European Union blacklists 17 tax havens for failing to comply with tax transparency

European Union blacklists 17 tax havens for failing to comply with tax transparency

Following their regularly scheduled meetings in Brussels on Tuesday, the so-called ECOFIN designated the two countries as havens for offshore tax evasion and urged greater transparency in the tax practices of individuals and companies operating in their jurisdictions.

"Given the unfortunate incorporation of the country in this discriminatory list, the Republic of Panama has made a decision to call its Ambassador to the European Union, Dario Chiru, to assess the steps to be followed moving forward", the government said in a statement.

Smaller, low-tax, European Union member states such as Luxembourg, Ireland and Malta were concerned about discouraging multinational corporations with the United Kingdom fighting hard against the blacklist since its own crown independencies such as the Virgin Islands could be potentially jeopardized.

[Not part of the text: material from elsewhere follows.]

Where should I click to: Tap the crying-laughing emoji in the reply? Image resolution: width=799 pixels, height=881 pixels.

The Council concluded that these countries are non-cooperative jurisdictions for tax purposes because they did not meet Council criteria established in November 2016 and did not provide a sufficient commitment to meet these criteria in the future.

This second list includes Switzerland, Turkey and Hong Kong.

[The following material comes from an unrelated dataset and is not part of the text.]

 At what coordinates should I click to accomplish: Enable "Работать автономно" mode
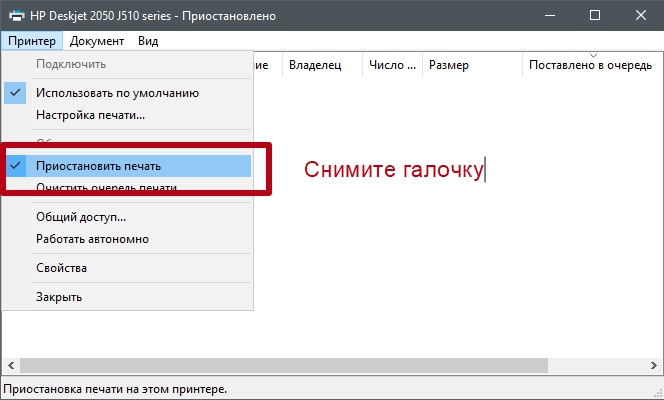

Many have also taken to social media to criticise the list, including the managing director of Arton Capital who tweeted the list was "total and complete nonsense".

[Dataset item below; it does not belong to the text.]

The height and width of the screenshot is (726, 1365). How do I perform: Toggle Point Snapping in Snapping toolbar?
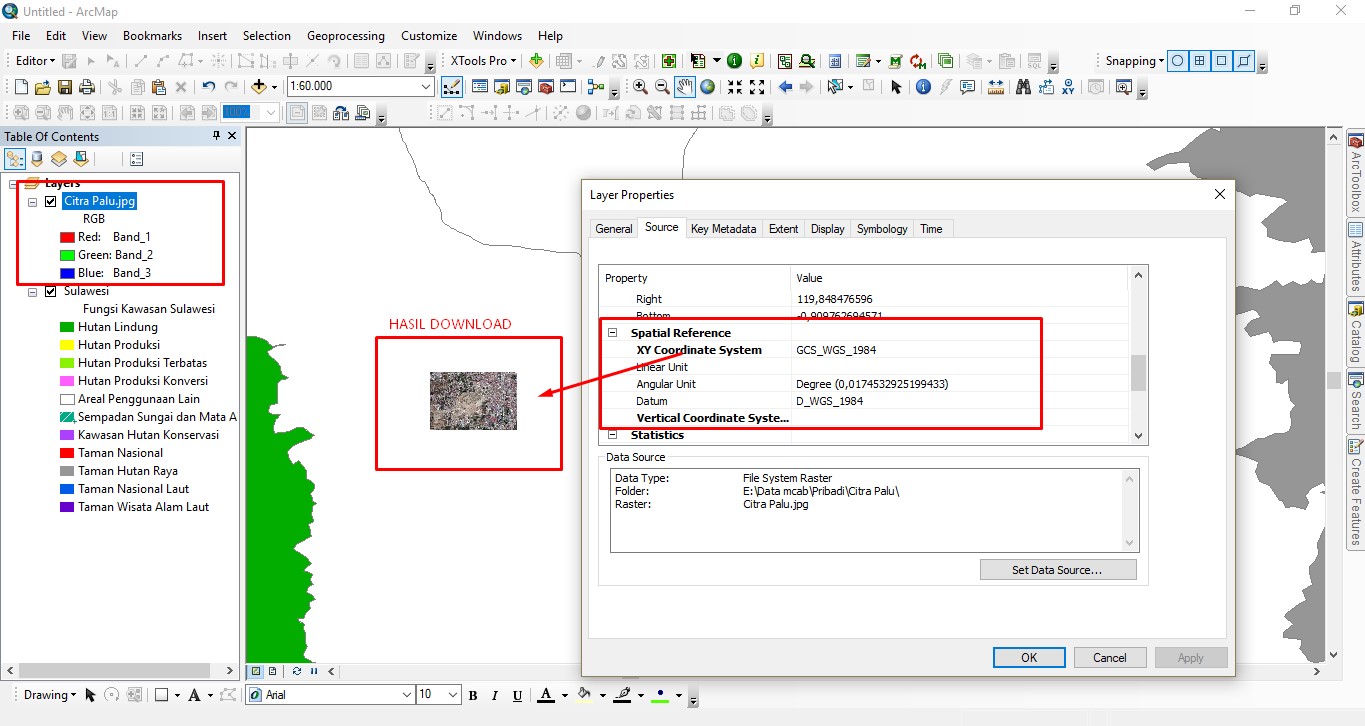(1178, 61)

"To be on a blacklist is in itself bad enough and of course there will be consequences for these countries", Luxembourg Finance Minister Pierre Gramegna said. These include stricter monitoring of transactions and increased audit risks for taxpayers benefiting from the regimes involved, or for those using these jurisdictions' structures.

"Tax havens will not disappear from our radars and we will keep the pressure on", he said.

The "repatriation provision" proposed by Republicans would change give American companies a tax break - allowing them to pay a minimum of 10 percent tax on some types overseas earnings (in the Senate version of the bill) and a 20 percent tax on domestic profits.

The clock is counting down: Now that tax reform bills have made their way through the House and Senate, Republicans in both chambers are working to iron out the differences between the two bills - with a goal of overhauling the U.S. tax system by December 22.

This country was also named in the Panama Papers a year ago. "If we want to fight tax avoidance credibly on a global stage, we must also put our own house in order", said socialist legislator Peter Simon.